The Compact Sparse Merkle Tree is MTS's binary trie implementation. It uses single-bit branching (L/R directions) with path compression via jump fields.

Info

This page covers CSMT-specific details. For the shared interface, see MTS Interface. For general Merkle tree concepts, see Concepts.

Overview

CSMT is the original implementation in this package. It provides:

  • Binary trie with path compression (Indirect nodes with jump fields)
  • CBOR-encoded inclusion proofs (see Inclusion Proof Format)
  • Completeness proofs over prefix-grouped subtrees
  • Secondary indexing via configurable treePrefix
  • CLI tool for interactive operations (see CLI Manual)
  • TypeScript proof verifier for browser/Node.js (see TypeScript Verifier)

Key Types

FromKV - Key/Value Conversion

data FromKV k v a = FromKV
    { fromK      :: k -> Key        -- User key to binary path
    , fromV      :: v -> a           -- User value to hash
    , treePrefix :: v -> Key         -- Optional prefix for secondary indexing
    }

The default fromKVHashes hashes both key and value with Blake2b-256 and uses no prefix (treePrefix = const []).

Indirect - Tree Nodes

data Indirect a = Indirect
    { jump  :: Key    -- Path compression: bits to skip
    , value :: a      -- Hash value
    }

Hashing - Hash Operations

data Hashing a = Hashing
    { rootHash    :: Indirect a -> a
    , combineHash :: Indirect a -> Indirect a -> a
    }

Storage

CSMT uses two columns:

Column Key Value
KV User key (k) User value (v)
CSMT treePrefix(v) <> fromK(k) Indirect a (jump + hash)

See Storage Layer for serialization details.

Inclusion Proofs

CSMT inclusion proofs are CBOR-encoded and self-contained. They include the key, value hash, root hash, proof steps (sibling hashes), and root jump path. Verification is pure computation.

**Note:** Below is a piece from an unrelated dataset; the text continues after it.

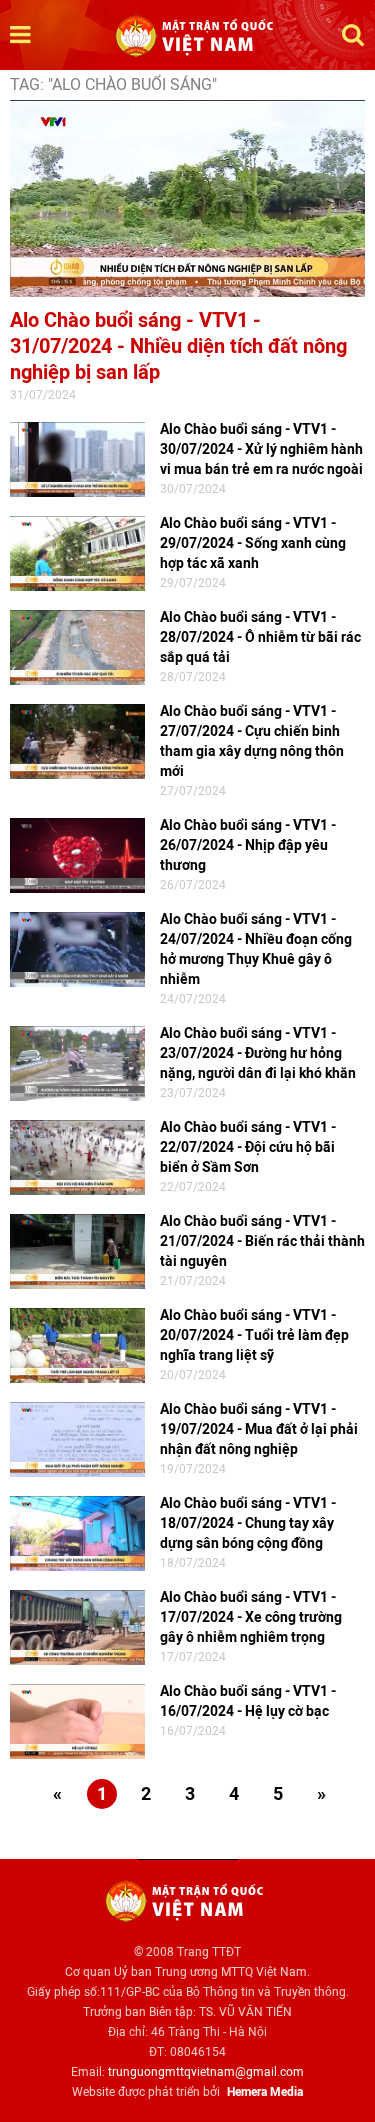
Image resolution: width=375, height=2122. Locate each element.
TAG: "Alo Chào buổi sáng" (113, 84)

See Inclusion Proof Format for the CDDL specification and verification algorithm.

Completeness Proofs

CSMT supports completeness proofs via the CSMT.Proof.Completeness module. When treePrefix groups entries by a common prefix, a completeness proof demonstrates that a given set of leaves is the entire contents of that subtree:

  1. Collect all leaves under the prefix (collectValues)
  2. Generate a proof (generateProof)
  3. Verify by folding the proof and comparing the reconstructed root

CLI Tool

The mts executable provides an interactive CLI for CSMT operations. It reads from CSMT_DB_PATH and supports insert, delete, query, root hash, and proof generation/verification.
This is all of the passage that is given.